Tutuklu sanık Y.B, DEAŞ'la irtibatının olmadığını iddia ederek, "Sanık E.K'den önce de hacamat yapılıyordu. Sonra ben hacamat için kiraladım. Gelenlerin namaz kılması için bir yer yaptım. Örgüte katılma gibi bir düşüncem olmadı. Telegram adresi ve numarası bana ait değildir. Hiçbir yere öz geçmiş göndermedim, telefonum ikinci eldi, hacamat için gelenler telefonumu kullanıyordu, onlar göndermiş olabilir.
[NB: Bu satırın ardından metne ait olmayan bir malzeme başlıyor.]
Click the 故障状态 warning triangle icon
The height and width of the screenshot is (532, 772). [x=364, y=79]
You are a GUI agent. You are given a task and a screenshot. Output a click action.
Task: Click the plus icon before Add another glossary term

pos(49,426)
Tahliyemi ve beraatimi talep ediyorum." şeklinde savunma yaptı.
Diğer tutuklu ve tutuksuz sanıklar da DEAŞ'la bir bağlantılarının olmadığını savunarak, tahliye ve beraat talebinde bulundu.
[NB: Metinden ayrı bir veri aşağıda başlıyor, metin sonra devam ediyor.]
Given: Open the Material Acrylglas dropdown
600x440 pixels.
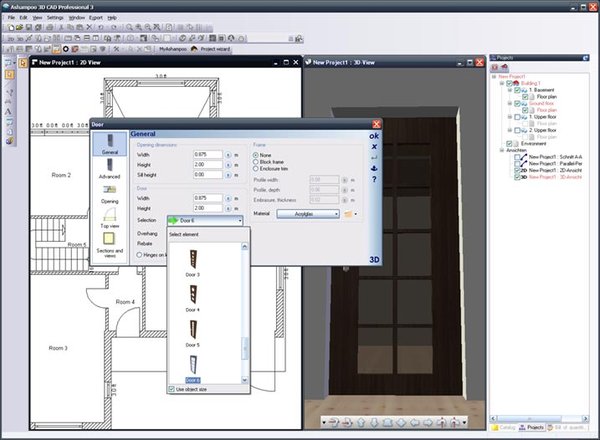Looking at the screenshot, I should pyautogui.click(x=308, y=213).
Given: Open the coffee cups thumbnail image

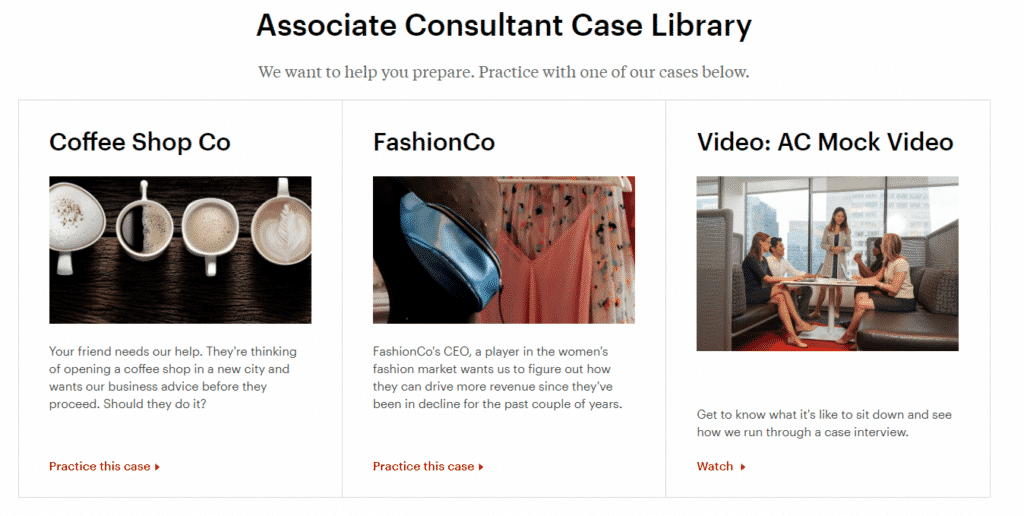Looking at the screenshot, I should [180, 250].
Mahkeme, tanıkların dinlenilmesi ve avukatların beyanlarının alınması için duruşmaya yarına kadar ara verdi.
- İddianame
Sakarya Cumhuriyet Başsavcılığınca hazırlanan ve 2. Ağır Ceza Mahkemesince kabul edilen 242 sayfalık iddianamede, DEAŞ'ın silahlı eylem ve faaliyet yürütmekte zorlandığı ülkelerde dernek, kitapevleri, mescit ve çayevleri üzerinden örgüte organik bağı bulunan hücre yapılanmalarına temin ettiği elemanların ideolojik ve silahlı eğitimi için gerekli finansmanı sağlayabildiği, propaganda faaliyetlerini sürdürebildiği anlatılıyor.
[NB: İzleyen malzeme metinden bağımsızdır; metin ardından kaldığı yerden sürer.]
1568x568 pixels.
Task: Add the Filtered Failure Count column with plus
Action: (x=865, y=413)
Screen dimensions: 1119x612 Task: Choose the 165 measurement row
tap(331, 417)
İddianamede, DEAŞ'ın sözde Marmara Bölgesi sorumlusu B.Ö'nün Sakarya'ya sanıklardan E.K'yi sözde "vali" olarak görevlendirdiği yönünde istihbari bilgilerin bulunduğu belirtilerek, E.K'ye ait Adapazarı ilçesindeki yasa dışı mescide gelen, burayla ilgilenen ve sorumluluk üstlenen şahısların tespiti amacıyla iletişimin denetlenmesi ve fiziki takip çalışmalarına başlanıldığı kaydediliyor.
Sanıkların haftanın bir günü az sayıda kişiyle örgütsel toplantı gerçekleştirdiği ifade edilen iddianamede, yapılan aramalarda örgütsel dokümanlar ve toplama kararı bulunan kitap ele geçirildiği belirtiliyor.
İddianamede, sanıklardan Y.B'nin ikametinde yapılan aramada sırt çantası içerisinde DEAŞ mensuplarınca kullanılan kıyafet, bıçak ve benzeri yaşam malzemeleri ile sanığın el yazısıyla yazılmış vasiyetnamenin ele geçirildiği aktarılıyor.
İddianamede, 26 sanığın "silahlı terör örgütü üyeliği" suçundan 7 yıl 6 aydan 15'er yıla, "Ateşli Silahlar ve Bıçaklar ile Diğer Aletler Hakkında Kanuna muhalefet" suçundan ise bir sanığın 6 aydan 1 yıla, bir sanığın da 1 yıldan 3 yıla kadar hapisle cezalandırılması talep ediliyor.